Par Houda Trabelsi pour Magharebia à Tunis – 05/03/12

[Houda Trabelsi] Les députés de l'assemblée constituante en Tunisie ont discuté le 28 février de la place de la loi islamique dans la nouvelle constitution.

[Houda Trabelsi] Les députés de l'assemblée constituante en Tunisie ont discuté le 28 février de la place de la loi islamique dans la nouvelle constitution.

Alors que les débats se sont ouverts sur la nouvelle constitution tunisienne, les députés de l'assemblée constituante ont abordé l'une des questions les plus sensibles dans le débat national, celle portant sur l'identité tunisienne et la place de la religion.

"La constitution doit renforcer l'affiliation arabo-islamique de la Tunisie, et ses textes ne doivent pas être rédigés d'une manière qui soit contraire au Coran et à la Sounna", a déclaré Sahbi Atig, député d'Ennahda, lors de la séance pleinière du 28 février.

"La séparation entre religion et politique est une idée étrangère à l'Islam et à son histoire", a-t-il commenté, affirmant que les lois fondamentales devraient tirer leur inspiration des "valeurs islamiques, de l'histoire réformiste de la Tunisie et des acquis humains… sans intolérance".

Najib Hosni, membre du Bloc pour la liberté et la dignité, a ajouté les conventions internationales à la liste des sources juridiques importantes.

"L'arabe est notre langue et l'Islam notre religion et la plateforme de nos vies", a-t-il déclaré. "La constitution doit également garantir notre identité arabo-maghrébo-islamique et notre engagement en faveur de l'unité du Maghreb."
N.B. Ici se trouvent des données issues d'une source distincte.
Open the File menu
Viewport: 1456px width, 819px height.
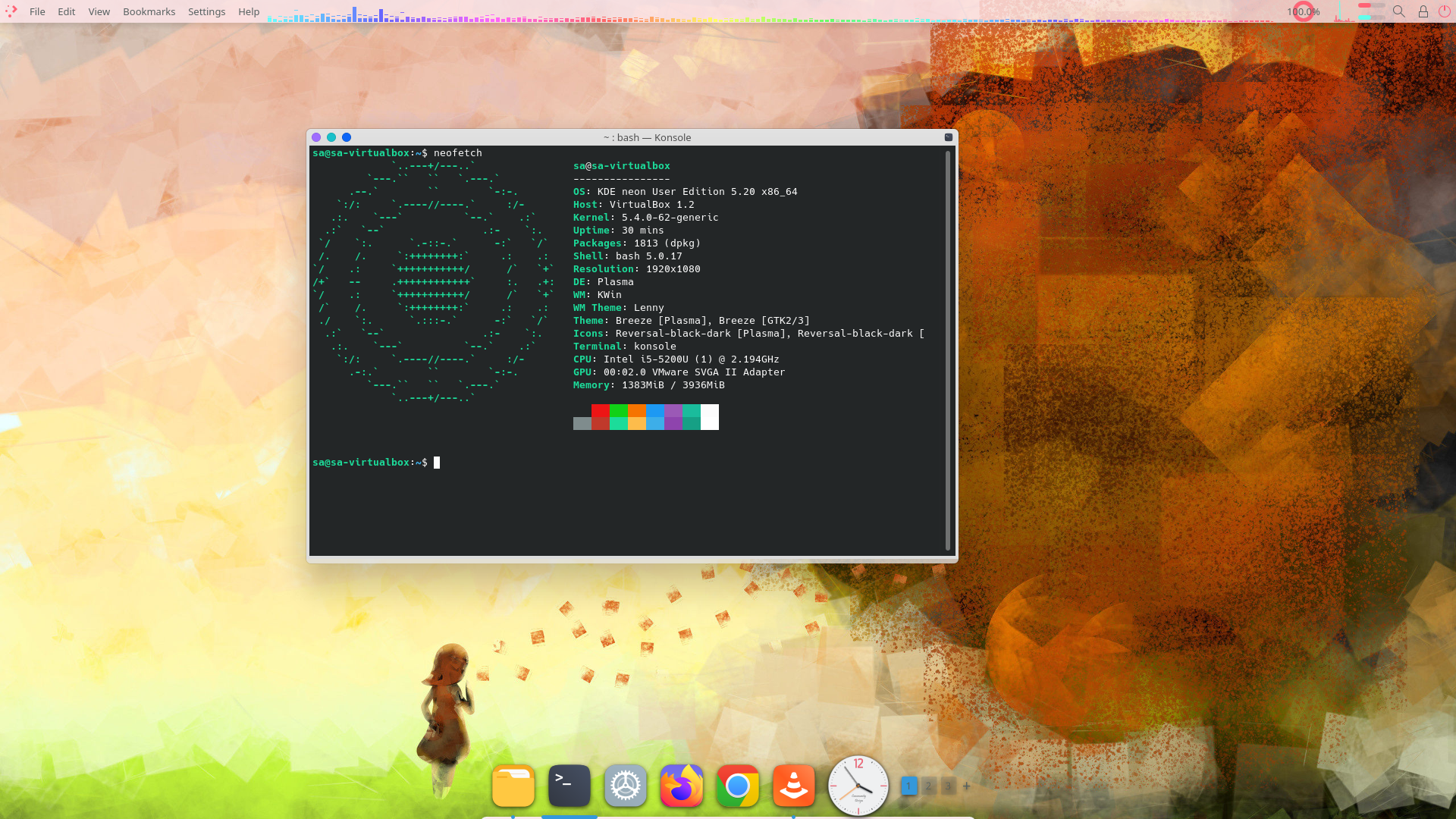(x=37, y=11)
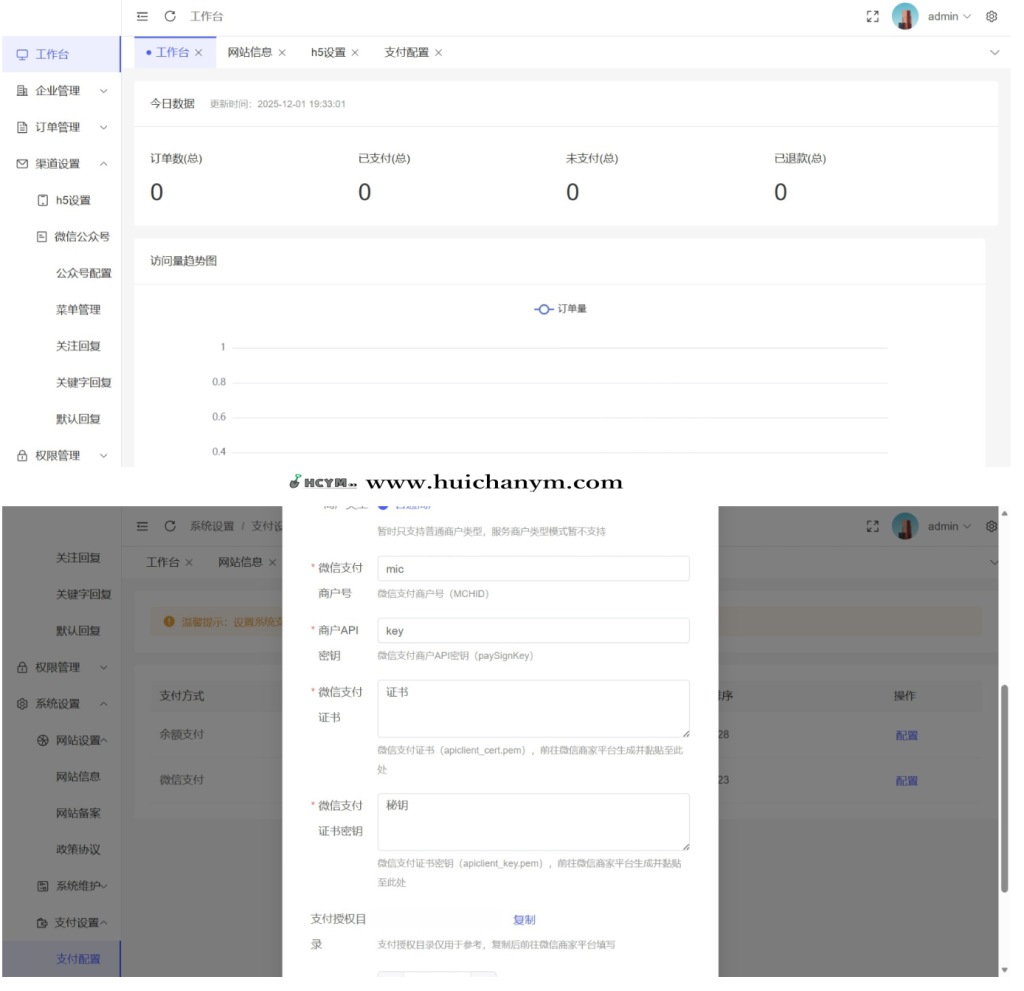Toggle fullscreen icon in top header
The height and width of the screenshot is (991, 1024).
click(x=872, y=17)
Le député Mohamed Hamdi d'Aridha Chaabia a indiqué que son parti souhaitait une constitution fondée sur "la charia et la Sounna" ainsi que sur "la liberté et l'héritage du peuple arabo-musulman".
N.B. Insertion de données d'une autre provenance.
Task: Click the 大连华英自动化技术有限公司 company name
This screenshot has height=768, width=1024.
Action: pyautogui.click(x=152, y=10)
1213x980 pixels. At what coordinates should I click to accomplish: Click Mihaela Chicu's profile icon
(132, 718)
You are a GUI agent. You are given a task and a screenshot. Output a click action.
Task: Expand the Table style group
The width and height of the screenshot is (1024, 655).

"Elle peut également s'inspirer de l'expérience occidentale contemporaine en termes de protection sociale et d'aide aux chômeurs et pour la gratuité de leur logement", a-t-il souligné. "Certains ont exprimé des réserves concernant l'adoption de la loi islamique comme principale source de la constitution, mais nous pensons que ces craintes sont injustifiées."

Un avis que ne partage pas le député d'Ettakatol Mouldi Riahi.

"Nous avons peur que définir la charia comme la principale source de la législation ne puisse conduire à des errements et à des conflits", a-t-il affirmé, ajoutant que "le contenu de la loi islamique varie d'un parti à l'autre".

Riahi a suggéré de préserver "le texte de la première section de la constitution de 1959", qu'il considère comme "un point d'harmonie dans le paysage politique en Tunisie". Il a également souhaité que soit codifié le respect de la liberté de pensée dans la nouvelle constitution et "la définition de la relation entre la religion et l'Etat pour empêcher le pays de tomber sous la tyrannie de l'autorité".

Le même débat a eu lieu au sein de la société civile. L'Association de sensibilisation politique pour l'éducation politique a organisé, le 28 février, une rencontre sur les sources de la législation dans la constitution.

"L'adoption de la loi islamique comme principale source de législation est susceptible d'entrer en conflit avec les principes d'un Etat civil et la souveraineté du peuple, qui a lancé sa révolution pour ne pas devoir abandonner sa souveraineté entre les mains d'un groupe se désignant lui-même comme un représentant de la religion", a expliqué Jawhar Ben Mbarek, coordinateur du groupe Doustourna ("Notre constitution").   

Dans la rue, les opinions sont partagées.

"J'ai voté pour un parti islamiste pour qu'il applique la loi islamique en Tunisie", a déclaré Omar Fakir, 35 ans, à Magharebia. "Cette loi avait disparu depuis des années, nous entraînant loin des chemins de Dieu. Notre constitution doit être rédigée sur la base de notre religion islamique, rien d'autre."

Pour sa part, Radhia Chebi, 42 ans, explique que la loi islamique ne devrait pas être "la seule source" de la constitution.

"En tant que femme tunisienne, je ne suis pas prête à renoncer à des acquis obtenus grâce au Code sur le statut des personnes, qui constitue une avancée dans le monde arabe et dans le monde entier", a-t-elle indiqué. "Je rejette l'application de la loi islamique, par exemple, pour autoriser la polygamie. Franchement, l'application de la charia ferait plus de tort aux femmes qu'aux hommes."